• The problem
Pick each line that has "computer" out of the records.

Collected data
· · · ·

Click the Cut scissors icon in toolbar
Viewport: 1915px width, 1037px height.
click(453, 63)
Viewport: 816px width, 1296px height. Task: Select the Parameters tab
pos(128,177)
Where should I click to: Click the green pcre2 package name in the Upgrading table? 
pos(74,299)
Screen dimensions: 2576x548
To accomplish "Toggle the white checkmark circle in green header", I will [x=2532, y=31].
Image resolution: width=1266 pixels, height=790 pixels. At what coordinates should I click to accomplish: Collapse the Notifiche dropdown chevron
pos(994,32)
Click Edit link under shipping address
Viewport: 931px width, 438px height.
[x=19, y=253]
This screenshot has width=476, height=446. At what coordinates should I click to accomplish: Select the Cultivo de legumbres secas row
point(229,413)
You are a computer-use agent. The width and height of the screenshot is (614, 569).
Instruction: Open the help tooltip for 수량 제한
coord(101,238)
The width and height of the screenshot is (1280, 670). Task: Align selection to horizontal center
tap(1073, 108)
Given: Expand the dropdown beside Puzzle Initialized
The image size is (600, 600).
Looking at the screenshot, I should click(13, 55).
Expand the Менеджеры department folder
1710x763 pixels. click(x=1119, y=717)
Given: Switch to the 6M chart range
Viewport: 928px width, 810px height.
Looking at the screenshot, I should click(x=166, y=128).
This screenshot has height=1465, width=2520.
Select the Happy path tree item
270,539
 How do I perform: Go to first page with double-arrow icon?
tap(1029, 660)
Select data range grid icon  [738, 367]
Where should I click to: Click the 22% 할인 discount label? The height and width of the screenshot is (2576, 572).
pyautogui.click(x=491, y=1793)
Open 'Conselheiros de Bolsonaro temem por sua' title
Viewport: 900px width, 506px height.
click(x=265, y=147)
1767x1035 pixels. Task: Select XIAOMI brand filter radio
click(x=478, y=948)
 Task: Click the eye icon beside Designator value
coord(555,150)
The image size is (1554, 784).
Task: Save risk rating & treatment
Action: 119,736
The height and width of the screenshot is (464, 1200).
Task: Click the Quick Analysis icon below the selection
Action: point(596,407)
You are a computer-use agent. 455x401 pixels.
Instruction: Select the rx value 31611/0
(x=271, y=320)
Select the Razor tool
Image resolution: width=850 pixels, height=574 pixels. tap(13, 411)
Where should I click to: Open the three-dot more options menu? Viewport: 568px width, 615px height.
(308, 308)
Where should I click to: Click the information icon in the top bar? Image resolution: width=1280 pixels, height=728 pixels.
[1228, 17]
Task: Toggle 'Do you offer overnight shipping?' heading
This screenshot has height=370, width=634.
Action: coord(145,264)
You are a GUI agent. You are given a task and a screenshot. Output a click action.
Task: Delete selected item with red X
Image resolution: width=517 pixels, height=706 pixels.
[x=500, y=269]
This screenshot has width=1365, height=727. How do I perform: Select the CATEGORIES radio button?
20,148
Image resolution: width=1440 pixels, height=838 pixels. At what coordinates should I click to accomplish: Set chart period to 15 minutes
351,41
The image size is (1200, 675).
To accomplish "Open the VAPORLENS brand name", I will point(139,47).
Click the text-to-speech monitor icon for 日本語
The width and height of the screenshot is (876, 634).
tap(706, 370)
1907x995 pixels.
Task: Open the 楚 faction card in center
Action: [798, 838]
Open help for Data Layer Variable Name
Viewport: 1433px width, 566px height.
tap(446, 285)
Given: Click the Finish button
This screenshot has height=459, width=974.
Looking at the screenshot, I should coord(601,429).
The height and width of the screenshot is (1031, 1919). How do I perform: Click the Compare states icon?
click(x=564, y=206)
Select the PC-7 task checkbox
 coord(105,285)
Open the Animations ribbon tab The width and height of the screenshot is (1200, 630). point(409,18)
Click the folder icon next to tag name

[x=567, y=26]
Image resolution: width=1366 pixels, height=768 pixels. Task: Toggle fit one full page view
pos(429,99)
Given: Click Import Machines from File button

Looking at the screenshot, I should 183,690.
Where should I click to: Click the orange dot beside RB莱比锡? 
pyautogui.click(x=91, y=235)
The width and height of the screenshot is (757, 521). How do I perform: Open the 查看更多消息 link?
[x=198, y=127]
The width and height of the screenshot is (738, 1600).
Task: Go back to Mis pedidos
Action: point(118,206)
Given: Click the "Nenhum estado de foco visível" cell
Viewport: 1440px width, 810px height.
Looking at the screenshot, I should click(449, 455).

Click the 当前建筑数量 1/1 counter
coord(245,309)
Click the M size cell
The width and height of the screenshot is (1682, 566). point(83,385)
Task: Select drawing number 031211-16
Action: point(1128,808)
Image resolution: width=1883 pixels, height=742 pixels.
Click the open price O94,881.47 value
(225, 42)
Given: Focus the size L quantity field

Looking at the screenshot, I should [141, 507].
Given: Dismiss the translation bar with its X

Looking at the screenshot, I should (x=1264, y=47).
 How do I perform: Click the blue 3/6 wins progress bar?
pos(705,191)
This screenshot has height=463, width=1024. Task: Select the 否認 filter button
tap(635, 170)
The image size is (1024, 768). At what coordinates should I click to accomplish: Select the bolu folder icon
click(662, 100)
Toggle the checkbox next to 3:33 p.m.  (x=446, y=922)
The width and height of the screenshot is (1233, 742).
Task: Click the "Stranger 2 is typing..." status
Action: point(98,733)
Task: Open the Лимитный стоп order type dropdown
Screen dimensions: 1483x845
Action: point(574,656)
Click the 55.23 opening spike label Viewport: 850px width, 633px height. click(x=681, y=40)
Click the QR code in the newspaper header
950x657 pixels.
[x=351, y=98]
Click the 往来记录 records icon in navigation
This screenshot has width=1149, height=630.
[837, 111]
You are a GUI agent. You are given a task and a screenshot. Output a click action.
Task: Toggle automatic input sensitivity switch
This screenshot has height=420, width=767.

· · · ·

• Response for this exercise
You are a computer-use agent. The width and height of the screenshot is (614, 569).
You are a computer-use agent. 455x401 pixels.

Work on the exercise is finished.